*Problems to solve*
1. Translate this sentence from the article on New York City's budget into Spanish: "The state is looking to municipalities to help pick up the tab."
2. According to the article on New York City's budget, how large is the budget hole New York state is facing?

There is a budget battle brewing between Mayor Bill de Blasio and Gov. Andrew Cuomo.

De Blasio on Thursday proposed a $95.3 billion budget for New York City's next fiscal year, an increase from last year despite the potential for $2 billion in health care cuts stemming from the state budget deficit.


  • Preliminary budget proposal for Fiscal Year 2021: $95.3 billion.
  • De Blasio calls for an increase of $2.5 billion from last year's proposal. New York City is facing $2 billion in possible health care cuts due to the state budget deficit.


  • $98 million to improve safety on 4th Avenue in Brooklyn
  • $590 for Rockaway Beach resiliency improvements
  • $106 million for the "Fair Fares" program


"We have never seen anything like this before in our dynamics with the state of New York," de Blasio told reporters Thursday during his annual preliminary budget briefing in the Blue Room of City Hall. "This is the seventh time I'm doing the budget. This is by far the largest state deficit we have ever confronted — by a lot."

Raising alarms of possible cuts to New York City's public health system, de Blasio proposed what he called a modest increase — of $2.5 billion from last year's proposal — compared to his spending wish list in previous years.

"This budget is about keeping the city running and making sure our house is in order, our finances are stable," de Blasio said. "We're taking care of ourselves here in this budget."

It's not clear what types of cuts the city stands to face from the state — Cuomo is set to reveal his state budget proposal Tuesday — but New York state is facing a massive $6 billion budget hole. That's thanks in part to Medicaid overspending, a jump in enrollment, the rising cost of long-term care, the minimum wage hike and cuts from the federal government. Cuts would apply to a majority of Medicaid spending, such as payments to hospitals, nursing homes, and home care providers.

The state is looking to municipalities to help pick up the tab. In his State of the State address eight days ago, Cuomo called for shifting $2 billion in Medicaid costs to New York City so the state can try and fill the budget gap.

De Blasio adamantly opposes that move, vowing Thursday to fight any cuts from the state. The city has made strides in order to turn around the NYC Health + Hospitals system, which had not been solvent in years prior.

"We've never seen this kind of threat to our Medicaid recipients," de Blasio said. "We've never seen this kind of threat to the health and hospitals corporation."

The mayor says he will spend the next few weeks working with the state to find cost-savings, but he warns if that fails the city will need to take a serious look at cutting back some public health services.

City Council Speaker Corey Johnson also voiced concern over the cuts, highlighting that any budget changes to the public hospital's system could mean cuts for some of the most vulnerable New Yorkers.

*Data*
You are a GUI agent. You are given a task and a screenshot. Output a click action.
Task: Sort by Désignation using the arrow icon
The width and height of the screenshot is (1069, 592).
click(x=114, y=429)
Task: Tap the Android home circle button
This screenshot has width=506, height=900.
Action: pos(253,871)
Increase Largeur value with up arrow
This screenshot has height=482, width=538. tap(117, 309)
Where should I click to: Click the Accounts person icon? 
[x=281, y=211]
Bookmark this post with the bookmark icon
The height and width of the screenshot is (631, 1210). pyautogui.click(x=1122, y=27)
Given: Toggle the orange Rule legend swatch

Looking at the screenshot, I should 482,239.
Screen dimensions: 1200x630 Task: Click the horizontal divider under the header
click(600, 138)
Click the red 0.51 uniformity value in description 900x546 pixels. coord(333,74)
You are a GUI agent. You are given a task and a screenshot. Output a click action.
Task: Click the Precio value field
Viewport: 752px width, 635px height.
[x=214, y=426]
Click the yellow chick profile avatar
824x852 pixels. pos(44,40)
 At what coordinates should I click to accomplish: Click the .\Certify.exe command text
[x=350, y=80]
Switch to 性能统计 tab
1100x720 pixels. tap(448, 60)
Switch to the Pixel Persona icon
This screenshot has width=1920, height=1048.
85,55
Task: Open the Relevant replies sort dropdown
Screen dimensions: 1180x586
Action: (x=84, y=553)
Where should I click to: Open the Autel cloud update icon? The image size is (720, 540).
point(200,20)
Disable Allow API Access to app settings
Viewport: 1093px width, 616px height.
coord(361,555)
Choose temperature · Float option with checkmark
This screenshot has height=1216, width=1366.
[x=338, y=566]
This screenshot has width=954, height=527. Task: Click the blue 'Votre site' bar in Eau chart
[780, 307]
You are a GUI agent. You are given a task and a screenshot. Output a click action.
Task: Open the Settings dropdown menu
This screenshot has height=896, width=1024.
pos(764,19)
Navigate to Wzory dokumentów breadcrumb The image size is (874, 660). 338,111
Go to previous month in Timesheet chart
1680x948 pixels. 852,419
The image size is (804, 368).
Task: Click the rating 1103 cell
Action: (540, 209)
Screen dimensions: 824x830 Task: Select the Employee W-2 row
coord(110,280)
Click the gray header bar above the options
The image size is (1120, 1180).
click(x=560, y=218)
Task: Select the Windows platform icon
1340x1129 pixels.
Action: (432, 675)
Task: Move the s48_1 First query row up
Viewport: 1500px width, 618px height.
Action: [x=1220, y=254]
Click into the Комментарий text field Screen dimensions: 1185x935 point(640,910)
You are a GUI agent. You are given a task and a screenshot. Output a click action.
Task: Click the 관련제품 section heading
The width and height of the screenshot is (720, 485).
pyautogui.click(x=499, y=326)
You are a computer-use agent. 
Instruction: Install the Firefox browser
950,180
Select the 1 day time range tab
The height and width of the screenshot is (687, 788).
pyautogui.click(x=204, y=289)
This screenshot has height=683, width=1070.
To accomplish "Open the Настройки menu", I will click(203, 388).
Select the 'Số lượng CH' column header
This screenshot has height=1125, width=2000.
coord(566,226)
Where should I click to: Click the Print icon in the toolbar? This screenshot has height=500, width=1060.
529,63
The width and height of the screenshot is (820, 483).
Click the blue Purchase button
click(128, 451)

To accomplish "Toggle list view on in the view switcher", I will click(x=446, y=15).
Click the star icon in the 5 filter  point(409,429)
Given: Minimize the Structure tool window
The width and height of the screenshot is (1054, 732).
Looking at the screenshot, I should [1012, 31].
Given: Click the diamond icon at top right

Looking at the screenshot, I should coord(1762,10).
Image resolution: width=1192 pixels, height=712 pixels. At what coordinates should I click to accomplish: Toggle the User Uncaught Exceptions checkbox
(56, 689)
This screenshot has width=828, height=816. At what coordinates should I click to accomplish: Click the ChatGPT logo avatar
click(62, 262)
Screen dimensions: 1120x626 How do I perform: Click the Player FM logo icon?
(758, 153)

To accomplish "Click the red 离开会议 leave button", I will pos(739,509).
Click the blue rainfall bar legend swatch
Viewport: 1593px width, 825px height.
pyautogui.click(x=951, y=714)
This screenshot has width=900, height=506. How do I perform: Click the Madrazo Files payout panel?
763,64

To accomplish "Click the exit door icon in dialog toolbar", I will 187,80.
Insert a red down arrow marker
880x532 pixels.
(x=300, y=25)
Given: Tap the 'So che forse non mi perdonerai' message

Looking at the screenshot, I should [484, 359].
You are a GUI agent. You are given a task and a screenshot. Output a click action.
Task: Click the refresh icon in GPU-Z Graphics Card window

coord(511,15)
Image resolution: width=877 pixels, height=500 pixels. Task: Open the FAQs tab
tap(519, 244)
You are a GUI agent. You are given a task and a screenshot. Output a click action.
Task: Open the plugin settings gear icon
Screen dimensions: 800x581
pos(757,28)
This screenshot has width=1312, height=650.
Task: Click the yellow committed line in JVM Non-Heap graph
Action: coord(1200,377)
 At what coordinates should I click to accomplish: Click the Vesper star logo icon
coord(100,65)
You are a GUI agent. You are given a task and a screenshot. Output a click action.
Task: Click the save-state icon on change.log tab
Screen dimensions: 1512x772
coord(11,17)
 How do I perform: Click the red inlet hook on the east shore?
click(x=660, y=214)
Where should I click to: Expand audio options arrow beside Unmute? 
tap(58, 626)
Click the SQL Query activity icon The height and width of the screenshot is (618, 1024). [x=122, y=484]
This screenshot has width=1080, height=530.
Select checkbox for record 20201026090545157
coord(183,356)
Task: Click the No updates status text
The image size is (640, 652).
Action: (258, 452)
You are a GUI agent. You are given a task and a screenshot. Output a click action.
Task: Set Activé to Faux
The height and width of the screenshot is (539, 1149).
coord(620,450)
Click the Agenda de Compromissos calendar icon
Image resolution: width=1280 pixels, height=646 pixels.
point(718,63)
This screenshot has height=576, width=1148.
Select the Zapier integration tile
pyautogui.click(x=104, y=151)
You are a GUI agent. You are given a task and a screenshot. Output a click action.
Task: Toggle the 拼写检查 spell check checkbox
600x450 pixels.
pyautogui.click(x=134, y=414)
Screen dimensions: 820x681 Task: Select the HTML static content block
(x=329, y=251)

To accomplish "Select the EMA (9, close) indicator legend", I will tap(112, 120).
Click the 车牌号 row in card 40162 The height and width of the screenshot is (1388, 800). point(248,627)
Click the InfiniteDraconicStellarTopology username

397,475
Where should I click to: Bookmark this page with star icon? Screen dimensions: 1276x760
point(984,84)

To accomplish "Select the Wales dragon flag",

*Solutions for each task*
1. El estado recurre a los municipios para que ayuden a cubrir la cuenta.

2. $6 billion.